**Source records**
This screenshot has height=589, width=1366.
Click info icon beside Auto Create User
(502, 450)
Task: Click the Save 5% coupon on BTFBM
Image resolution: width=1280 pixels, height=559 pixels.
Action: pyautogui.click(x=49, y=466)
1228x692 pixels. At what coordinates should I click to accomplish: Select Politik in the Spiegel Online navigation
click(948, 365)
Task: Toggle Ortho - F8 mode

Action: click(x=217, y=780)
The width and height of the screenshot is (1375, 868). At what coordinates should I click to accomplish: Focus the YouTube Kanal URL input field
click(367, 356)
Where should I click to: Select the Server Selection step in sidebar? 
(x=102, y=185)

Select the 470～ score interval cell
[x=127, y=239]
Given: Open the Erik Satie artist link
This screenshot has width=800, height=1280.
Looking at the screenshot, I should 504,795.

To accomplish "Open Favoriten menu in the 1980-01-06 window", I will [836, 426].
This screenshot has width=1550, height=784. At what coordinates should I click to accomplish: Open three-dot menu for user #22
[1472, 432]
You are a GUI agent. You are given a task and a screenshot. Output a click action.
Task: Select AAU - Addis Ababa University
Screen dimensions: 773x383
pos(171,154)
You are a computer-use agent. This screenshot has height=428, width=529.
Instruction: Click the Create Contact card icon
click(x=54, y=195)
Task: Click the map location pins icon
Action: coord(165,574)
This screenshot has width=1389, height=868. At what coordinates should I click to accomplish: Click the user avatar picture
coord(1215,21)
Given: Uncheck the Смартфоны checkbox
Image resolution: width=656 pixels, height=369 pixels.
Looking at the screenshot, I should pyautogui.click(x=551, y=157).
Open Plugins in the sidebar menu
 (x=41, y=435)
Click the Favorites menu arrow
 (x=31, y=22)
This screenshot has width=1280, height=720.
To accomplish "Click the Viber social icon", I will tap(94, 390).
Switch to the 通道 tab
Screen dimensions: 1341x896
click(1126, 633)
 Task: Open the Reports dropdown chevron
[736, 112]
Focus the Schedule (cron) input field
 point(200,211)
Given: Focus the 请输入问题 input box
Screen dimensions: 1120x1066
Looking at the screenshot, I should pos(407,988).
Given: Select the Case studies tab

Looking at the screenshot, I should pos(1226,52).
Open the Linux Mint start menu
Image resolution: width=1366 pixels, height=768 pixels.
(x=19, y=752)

**Do this**
Please give the records again from the line containing "1228x692 pixels. At" through the line containing "Action: click(x=217, y=780)", substituting "Wirtschaft" for "Politik" and leaving everything else unchanged.

**Answer to the task**
1228x692 pixels. At what coordinates should I click to accomplish: Select Wirtschaft in the Spiegel Online navigation
click(948, 365)
Task: Toggle Ortho - F8 mode

Action: click(x=217, y=780)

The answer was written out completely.